**YOUR INSTRUCTIONS**
Copy every one of the following items line for line, changing nothing.

Text and item location entries:
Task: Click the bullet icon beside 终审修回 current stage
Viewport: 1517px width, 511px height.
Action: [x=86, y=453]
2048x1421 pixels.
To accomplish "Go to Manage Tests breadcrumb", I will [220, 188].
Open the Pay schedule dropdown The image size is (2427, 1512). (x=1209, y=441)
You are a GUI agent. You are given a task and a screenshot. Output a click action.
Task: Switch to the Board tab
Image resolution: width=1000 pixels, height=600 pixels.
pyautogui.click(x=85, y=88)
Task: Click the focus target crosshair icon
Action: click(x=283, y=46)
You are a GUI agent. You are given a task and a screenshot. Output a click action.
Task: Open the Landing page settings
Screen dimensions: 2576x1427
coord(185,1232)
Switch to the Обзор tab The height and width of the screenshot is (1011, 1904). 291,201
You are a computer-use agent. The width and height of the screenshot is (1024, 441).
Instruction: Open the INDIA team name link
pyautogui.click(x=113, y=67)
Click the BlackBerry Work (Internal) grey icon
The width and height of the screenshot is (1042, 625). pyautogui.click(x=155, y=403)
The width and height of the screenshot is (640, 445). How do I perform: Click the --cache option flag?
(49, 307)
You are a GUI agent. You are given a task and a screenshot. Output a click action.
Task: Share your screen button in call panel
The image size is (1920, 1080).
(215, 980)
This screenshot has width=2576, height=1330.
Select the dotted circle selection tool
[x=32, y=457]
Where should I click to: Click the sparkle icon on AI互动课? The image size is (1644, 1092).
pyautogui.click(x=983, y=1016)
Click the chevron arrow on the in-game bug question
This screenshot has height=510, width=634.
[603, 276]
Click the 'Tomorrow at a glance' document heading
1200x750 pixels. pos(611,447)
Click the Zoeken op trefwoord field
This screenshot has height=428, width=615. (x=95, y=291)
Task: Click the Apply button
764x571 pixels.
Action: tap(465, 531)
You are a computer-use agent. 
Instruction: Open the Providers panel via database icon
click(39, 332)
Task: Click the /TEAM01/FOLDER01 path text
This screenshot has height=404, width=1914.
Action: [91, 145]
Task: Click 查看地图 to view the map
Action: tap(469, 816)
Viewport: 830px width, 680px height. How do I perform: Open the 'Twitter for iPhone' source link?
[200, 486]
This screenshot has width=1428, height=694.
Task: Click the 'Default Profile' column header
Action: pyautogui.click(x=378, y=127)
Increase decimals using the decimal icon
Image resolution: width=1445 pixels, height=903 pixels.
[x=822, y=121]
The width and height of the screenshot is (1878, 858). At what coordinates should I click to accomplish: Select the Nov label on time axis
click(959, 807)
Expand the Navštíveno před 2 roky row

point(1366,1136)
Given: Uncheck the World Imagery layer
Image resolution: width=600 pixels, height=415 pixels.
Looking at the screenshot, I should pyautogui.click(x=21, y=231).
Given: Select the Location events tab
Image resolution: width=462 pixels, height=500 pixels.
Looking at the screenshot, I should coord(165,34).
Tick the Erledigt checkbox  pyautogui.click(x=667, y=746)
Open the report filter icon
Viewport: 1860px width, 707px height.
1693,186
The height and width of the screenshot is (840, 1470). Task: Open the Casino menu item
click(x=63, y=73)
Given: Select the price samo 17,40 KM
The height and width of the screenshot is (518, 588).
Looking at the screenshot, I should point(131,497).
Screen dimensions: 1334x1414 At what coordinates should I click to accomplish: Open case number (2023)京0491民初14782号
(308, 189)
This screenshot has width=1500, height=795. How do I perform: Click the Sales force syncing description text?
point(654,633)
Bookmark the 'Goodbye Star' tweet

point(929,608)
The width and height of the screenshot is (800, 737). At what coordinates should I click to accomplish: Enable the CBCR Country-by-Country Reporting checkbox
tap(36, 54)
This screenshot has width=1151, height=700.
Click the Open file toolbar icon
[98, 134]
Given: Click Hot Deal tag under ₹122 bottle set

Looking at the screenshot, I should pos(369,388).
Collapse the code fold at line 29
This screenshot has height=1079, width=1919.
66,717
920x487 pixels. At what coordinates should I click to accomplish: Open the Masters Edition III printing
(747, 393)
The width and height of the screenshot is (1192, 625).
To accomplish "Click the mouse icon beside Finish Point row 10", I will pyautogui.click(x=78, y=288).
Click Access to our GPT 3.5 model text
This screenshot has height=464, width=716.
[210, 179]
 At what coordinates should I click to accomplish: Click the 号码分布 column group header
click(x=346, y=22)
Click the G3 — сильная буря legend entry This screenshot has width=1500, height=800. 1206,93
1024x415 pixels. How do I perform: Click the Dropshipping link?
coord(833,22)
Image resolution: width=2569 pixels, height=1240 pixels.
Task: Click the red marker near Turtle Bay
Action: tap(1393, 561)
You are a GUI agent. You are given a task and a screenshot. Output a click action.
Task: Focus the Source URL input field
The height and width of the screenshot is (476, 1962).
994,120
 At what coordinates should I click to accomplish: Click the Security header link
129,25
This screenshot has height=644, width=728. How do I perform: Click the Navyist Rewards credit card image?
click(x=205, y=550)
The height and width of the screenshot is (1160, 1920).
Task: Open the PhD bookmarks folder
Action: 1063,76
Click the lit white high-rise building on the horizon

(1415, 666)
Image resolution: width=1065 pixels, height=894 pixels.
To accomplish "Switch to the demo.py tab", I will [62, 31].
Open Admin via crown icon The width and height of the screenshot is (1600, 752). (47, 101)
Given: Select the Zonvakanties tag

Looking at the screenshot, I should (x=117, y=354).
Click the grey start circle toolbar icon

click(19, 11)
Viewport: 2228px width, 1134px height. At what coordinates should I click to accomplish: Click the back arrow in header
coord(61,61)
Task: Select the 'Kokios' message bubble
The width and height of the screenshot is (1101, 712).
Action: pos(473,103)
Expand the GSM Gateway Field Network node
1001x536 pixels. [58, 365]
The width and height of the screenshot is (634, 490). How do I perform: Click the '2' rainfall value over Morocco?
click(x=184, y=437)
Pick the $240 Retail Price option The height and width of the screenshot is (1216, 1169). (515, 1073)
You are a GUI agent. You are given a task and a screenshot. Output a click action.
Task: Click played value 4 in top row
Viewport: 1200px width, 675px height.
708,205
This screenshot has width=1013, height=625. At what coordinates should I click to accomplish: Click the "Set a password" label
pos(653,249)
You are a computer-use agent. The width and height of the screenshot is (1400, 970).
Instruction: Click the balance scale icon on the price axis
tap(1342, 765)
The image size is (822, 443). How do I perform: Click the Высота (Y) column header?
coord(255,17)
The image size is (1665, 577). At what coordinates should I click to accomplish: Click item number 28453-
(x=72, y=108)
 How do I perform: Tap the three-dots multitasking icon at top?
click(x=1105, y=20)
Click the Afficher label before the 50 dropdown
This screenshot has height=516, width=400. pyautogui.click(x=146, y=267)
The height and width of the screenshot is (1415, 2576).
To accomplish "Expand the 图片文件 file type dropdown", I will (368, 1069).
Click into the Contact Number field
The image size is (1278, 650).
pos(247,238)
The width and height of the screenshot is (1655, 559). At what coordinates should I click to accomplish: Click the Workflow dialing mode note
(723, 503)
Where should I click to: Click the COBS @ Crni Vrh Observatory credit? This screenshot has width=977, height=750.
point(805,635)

**ANSWER TO THE PROBLEM**
Task: Click the bullet icon beside 终审修回 current stage
Viewport: 1517px width, 511px height.
Action: [x=86, y=453]
2048x1421 pixels.
To accomplish "Go to Manage Tests breadcrumb", I will [220, 188].
Open the Pay schedule dropdown The image size is (2427, 1512). (x=1209, y=441)
You are a GUI agent. You are given a task and a screenshot. Output a click action.
Task: Switch to the Board tab
Image resolution: width=1000 pixels, height=600 pixels.
pyautogui.click(x=85, y=88)
Task: Click the focus target crosshair icon
Action: click(x=283, y=46)
You are a GUI agent. You are given a task and a screenshot. Output a click action.
Task: Open the Landing page settings
Screen dimensions: 2576x1427
coord(185,1232)
Switch to the Обзор tab The height and width of the screenshot is (1011, 1904). 291,201
You are a computer-use agent. The width and height of the screenshot is (1024, 441).
Instruction: Open the INDIA team name link
pyautogui.click(x=113, y=67)
Click the BlackBerry Work (Internal) grey icon
The width and height of the screenshot is (1042, 625). pyautogui.click(x=155, y=403)
The width and height of the screenshot is (640, 445). How do I perform: Click the --cache option flag?
(49, 307)
You are a GUI agent. You are given a task and a screenshot. Output a click action.
Task: Share your screen button in call panel
The image size is (1920, 1080).
(215, 980)
This screenshot has width=2576, height=1330.
Select the dotted circle selection tool
[x=32, y=457]
Where should I click to: Click the sparkle icon on AI互动课? The image size is (1644, 1092).
pyautogui.click(x=983, y=1016)
Click the chevron arrow on the in-game bug question
This screenshot has height=510, width=634.
[603, 276]
Click the 'Tomorrow at a glance' document heading
1200x750 pixels. pos(611,447)
Click the Zoeken op trefwoord field
This screenshot has height=428, width=615. (x=95, y=291)
Task: Click the Apply button
764x571 pixels.
Action: tap(465, 531)
You are a computer-use agent. 
Instruction: Open the Providers panel via database icon
click(39, 332)
Task: Click the /TEAM01/FOLDER01 path text
This screenshot has height=404, width=1914.
Action: [91, 145]
Task: Click 查看地图 to view the map
Action: tap(469, 816)
Viewport: 830px width, 680px height. How do I perform: Open the 'Twitter for iPhone' source link?
[200, 486]
This screenshot has width=1428, height=694.
Task: Click the 'Default Profile' column header
Action: pyautogui.click(x=378, y=127)
Increase decimals using the decimal icon
Image resolution: width=1445 pixels, height=903 pixels.
[x=822, y=121]
The width and height of the screenshot is (1878, 858). At what coordinates should I click to accomplish: Select the Nov label on time axis
click(959, 807)
Expand the Navštíveno před 2 roky row

point(1366,1136)
Given: Uncheck the World Imagery layer
Image resolution: width=600 pixels, height=415 pixels.
Looking at the screenshot, I should pyautogui.click(x=21, y=231).
Given: Select the Location events tab
Image resolution: width=462 pixels, height=500 pixels.
Looking at the screenshot, I should coord(165,34).
Tick the Erledigt checkbox  pyautogui.click(x=667, y=746)
Open the report filter icon
Viewport: 1860px width, 707px height.
1693,186
The height and width of the screenshot is (840, 1470). Task: Open the Casino menu item
click(x=63, y=73)
Given: Select the price samo 17,40 KM
The height and width of the screenshot is (518, 588).
Looking at the screenshot, I should point(131,497).
Screen dimensions: 1334x1414 At what coordinates should I click to accomplish: Open case number (2023)京0491民初14782号
(308, 189)
This screenshot has width=1500, height=795. How do I perform: Click the Sales force syncing description text?
point(654,633)
Bookmark the 'Goodbye Star' tweet

point(929,608)
The width and height of the screenshot is (800, 737). At what coordinates should I click to accomplish: Enable the CBCR Country-by-Country Reporting checkbox
tap(36, 54)
This screenshot has width=1151, height=700.
Click the Open file toolbar icon
[98, 134]
Given: Click Hot Deal tag under ₹122 bottle set

Looking at the screenshot, I should pos(369,388).
Collapse the code fold at line 29
This screenshot has height=1079, width=1919.
66,717
920x487 pixels. At what coordinates should I click to accomplish: Open the Masters Edition III printing
(747, 393)
The width and height of the screenshot is (1192, 625).
To accomplish "Click the mouse icon beside Finish Point row 10", I will pyautogui.click(x=78, y=288).
Click Access to our GPT 3.5 model text
This screenshot has height=464, width=716.
[210, 179]
 At what coordinates should I click to accomplish: Click the 号码分布 column group header
click(x=346, y=22)
Click the G3 — сильная буря legend entry This screenshot has width=1500, height=800. 1206,93
1024x415 pixels. How do I perform: Click the Dropshipping link?
coord(833,22)
Image resolution: width=2569 pixels, height=1240 pixels.
Task: Click the red marker near Turtle Bay
Action: tap(1393, 561)
You are a GUI agent. You are given a task and a screenshot. Output a click action.
Task: Focus the Source URL input field
The height and width of the screenshot is (476, 1962).
994,120
 At what coordinates should I click to accomplish: Click the Security header link
129,25
This screenshot has height=644, width=728. How do I perform: Click the Navyist Rewards credit card image?
click(x=205, y=550)
The height and width of the screenshot is (1160, 1920).
Task: Open the PhD bookmarks folder
Action: 1063,76
Click the lit white high-rise building on the horizon

(1415, 666)
Image resolution: width=1065 pixels, height=894 pixels.
To accomplish "Switch to the demo.py tab", I will [62, 31].
Open Admin via crown icon The width and height of the screenshot is (1600, 752). (47, 101)
Given: Select the Zonvakanties tag

Looking at the screenshot, I should (x=117, y=354).
Click the grey start circle toolbar icon

click(19, 11)
Viewport: 2228px width, 1134px height. At what coordinates should I click to accomplish: Click the back arrow in header
coord(61,61)
Task: Select the 'Kokios' message bubble
The width and height of the screenshot is (1101, 712).
Action: pos(473,103)
Expand the GSM Gateway Field Network node
1001x536 pixels. [58, 365]
The width and height of the screenshot is (634, 490). How do I perform: Click the '2' rainfall value over Morocco?
click(x=184, y=437)
Pick the $240 Retail Price option The height and width of the screenshot is (1216, 1169). (515, 1073)
You are a GUI agent. You are given a task and a screenshot. Output a click action.
Task: Click played value 4 in top row
Viewport: 1200px width, 675px height.
708,205
This screenshot has width=1013, height=625. At what coordinates should I click to accomplish: Click the "Set a password" label
pos(653,249)
You are a computer-use agent. The width and height of the screenshot is (1400, 970).
Instruction: Click the balance scale icon on the price axis
tap(1342, 765)
The image size is (822, 443). How do I perform: Click the Высота (Y) column header?
coord(255,17)
The image size is (1665, 577). At what coordinates should I click to accomplish: Click item number 28453-
(x=72, y=108)
 How do I perform: Tap the three-dots multitasking icon at top?
click(x=1105, y=20)
Click the Afficher label before the 50 dropdown
This screenshot has height=516, width=400. pyautogui.click(x=146, y=267)
The height and width of the screenshot is (1415, 2576).
To accomplish "Expand the 图片文件 file type dropdown", I will (368, 1069).
Click into the Contact Number field
The image size is (1278, 650).
pos(247,238)
The width and height of the screenshot is (1655, 559). At what coordinates should I click to accomplish: Click the Workflow dialing mode note
(723, 503)
Where should I click to: Click the COBS @ Crni Vrh Observatory credit? This screenshot has width=977, height=750.
point(805,635)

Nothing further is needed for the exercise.